• **Work task**:
With pictures excluded, give again exactly the lines running from the one holding "Instruction: Click the" through the end of the listing below.

• **Provided entries**:

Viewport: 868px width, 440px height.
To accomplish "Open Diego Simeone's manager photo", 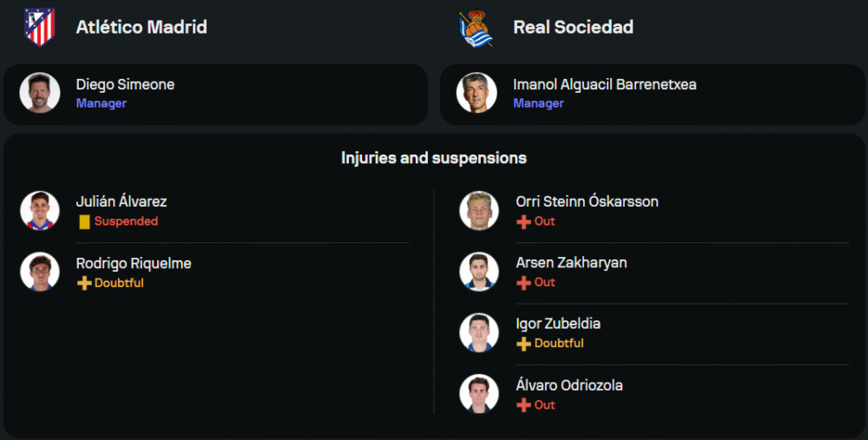I will click(40, 93).
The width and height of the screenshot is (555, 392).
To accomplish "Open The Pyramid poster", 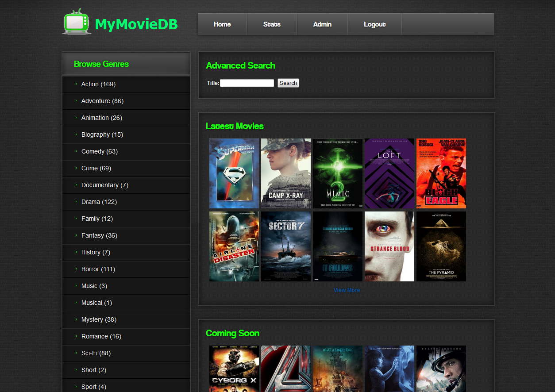I will click(x=441, y=246).
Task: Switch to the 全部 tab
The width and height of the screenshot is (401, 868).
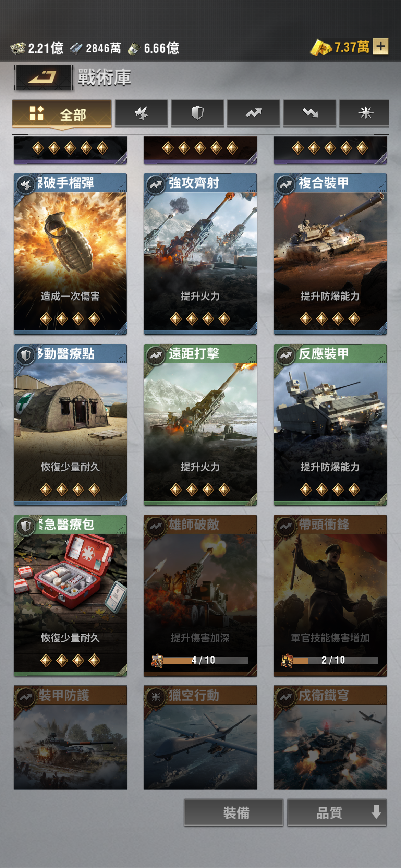Action: [x=62, y=114]
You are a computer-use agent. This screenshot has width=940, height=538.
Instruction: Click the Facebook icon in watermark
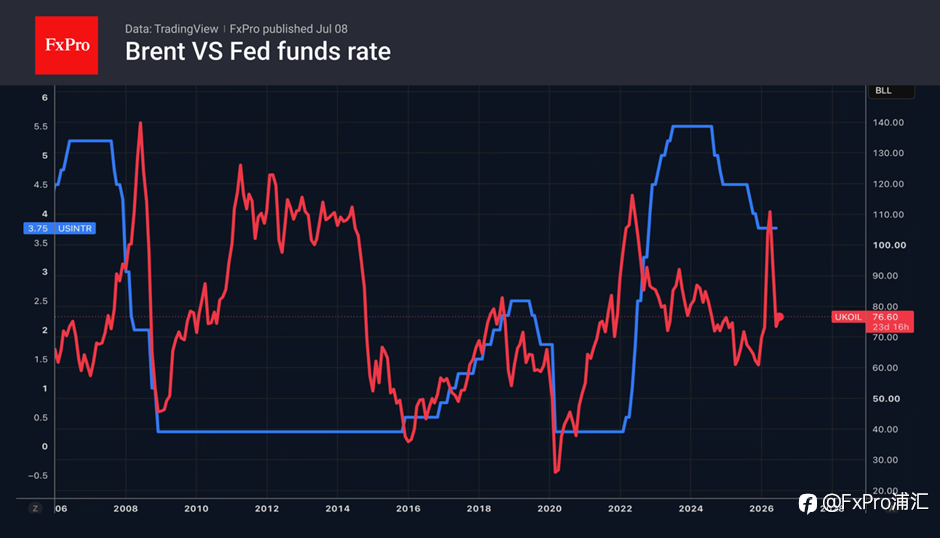808,503
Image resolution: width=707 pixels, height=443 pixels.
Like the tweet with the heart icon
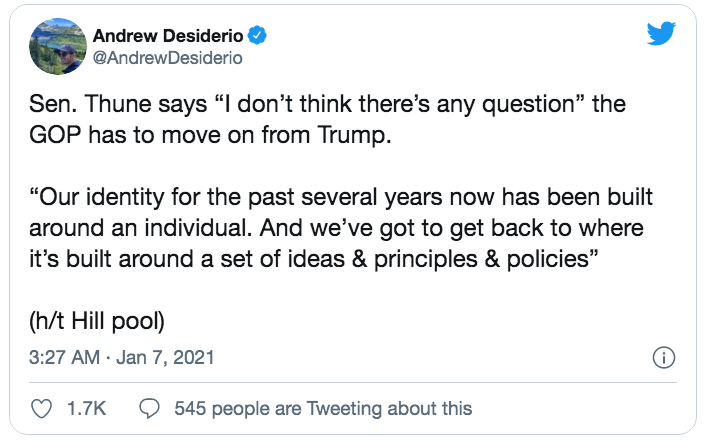coord(42,408)
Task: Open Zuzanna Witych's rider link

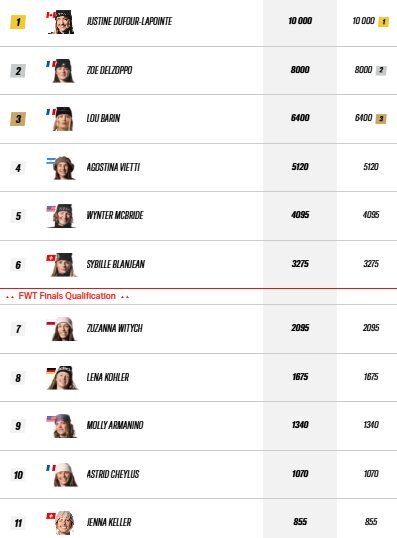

• **Reply to the exercise**:
Instruction: Click the Facebook icon in watermark
808,503
Image resolution: width=707 pixels, height=443 pixels.
Like the tweet with the heart icon
coord(42,408)
Task: Open Zuzanna Witych's rider link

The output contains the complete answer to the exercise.